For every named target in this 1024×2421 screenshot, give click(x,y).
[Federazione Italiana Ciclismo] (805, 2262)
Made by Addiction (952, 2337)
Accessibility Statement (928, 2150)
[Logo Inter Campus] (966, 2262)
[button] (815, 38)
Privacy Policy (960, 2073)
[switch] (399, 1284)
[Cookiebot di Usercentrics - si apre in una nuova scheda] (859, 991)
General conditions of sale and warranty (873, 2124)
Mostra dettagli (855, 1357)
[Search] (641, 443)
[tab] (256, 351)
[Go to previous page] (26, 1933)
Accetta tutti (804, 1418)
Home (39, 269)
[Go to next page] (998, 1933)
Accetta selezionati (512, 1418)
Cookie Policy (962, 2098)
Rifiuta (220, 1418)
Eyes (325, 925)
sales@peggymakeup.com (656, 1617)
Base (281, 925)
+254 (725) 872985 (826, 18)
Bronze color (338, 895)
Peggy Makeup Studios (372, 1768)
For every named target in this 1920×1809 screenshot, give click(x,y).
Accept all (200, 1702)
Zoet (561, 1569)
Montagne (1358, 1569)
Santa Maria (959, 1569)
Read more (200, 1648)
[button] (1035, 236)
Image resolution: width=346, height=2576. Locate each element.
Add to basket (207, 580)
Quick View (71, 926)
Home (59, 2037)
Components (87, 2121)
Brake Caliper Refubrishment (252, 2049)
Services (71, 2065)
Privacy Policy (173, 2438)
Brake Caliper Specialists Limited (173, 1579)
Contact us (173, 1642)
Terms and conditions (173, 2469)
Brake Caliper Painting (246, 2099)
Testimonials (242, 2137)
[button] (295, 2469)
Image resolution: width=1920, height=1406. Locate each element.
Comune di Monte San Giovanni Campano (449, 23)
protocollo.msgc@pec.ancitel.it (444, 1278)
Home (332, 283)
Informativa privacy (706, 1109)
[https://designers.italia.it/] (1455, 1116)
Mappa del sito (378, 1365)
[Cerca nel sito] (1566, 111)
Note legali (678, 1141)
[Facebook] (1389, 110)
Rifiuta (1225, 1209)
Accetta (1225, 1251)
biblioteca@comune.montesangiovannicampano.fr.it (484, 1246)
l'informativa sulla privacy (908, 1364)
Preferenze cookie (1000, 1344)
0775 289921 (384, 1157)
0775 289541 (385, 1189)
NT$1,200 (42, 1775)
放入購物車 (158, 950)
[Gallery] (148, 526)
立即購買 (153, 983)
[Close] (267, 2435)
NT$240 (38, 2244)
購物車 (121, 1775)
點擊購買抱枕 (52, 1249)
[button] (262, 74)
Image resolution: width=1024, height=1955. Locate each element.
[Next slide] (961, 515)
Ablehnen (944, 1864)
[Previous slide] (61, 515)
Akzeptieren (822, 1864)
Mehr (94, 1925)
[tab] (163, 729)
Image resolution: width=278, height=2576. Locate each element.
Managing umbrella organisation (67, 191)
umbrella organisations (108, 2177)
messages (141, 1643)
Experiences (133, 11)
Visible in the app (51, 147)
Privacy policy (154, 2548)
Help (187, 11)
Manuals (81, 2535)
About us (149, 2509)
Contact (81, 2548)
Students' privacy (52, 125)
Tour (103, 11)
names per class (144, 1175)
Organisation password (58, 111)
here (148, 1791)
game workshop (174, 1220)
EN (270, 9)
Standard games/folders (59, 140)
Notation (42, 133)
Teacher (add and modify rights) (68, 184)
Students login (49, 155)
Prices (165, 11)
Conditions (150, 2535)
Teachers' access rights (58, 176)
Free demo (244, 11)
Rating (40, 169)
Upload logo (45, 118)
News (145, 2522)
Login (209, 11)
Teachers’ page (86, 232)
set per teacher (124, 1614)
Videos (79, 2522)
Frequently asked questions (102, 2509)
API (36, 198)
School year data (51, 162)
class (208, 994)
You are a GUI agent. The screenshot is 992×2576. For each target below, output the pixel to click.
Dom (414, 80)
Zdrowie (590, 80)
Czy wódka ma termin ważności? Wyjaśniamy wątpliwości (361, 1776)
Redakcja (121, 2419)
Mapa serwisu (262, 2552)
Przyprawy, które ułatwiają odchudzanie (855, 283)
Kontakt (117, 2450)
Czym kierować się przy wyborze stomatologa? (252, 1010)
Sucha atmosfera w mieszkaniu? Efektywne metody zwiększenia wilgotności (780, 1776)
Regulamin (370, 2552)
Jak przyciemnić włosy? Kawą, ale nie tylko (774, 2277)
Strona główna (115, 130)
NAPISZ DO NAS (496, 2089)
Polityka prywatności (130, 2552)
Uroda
=====
_Exercise directions_
Counting only lines of the data above that hold "named", report the total and nothing else.

_Solution_
2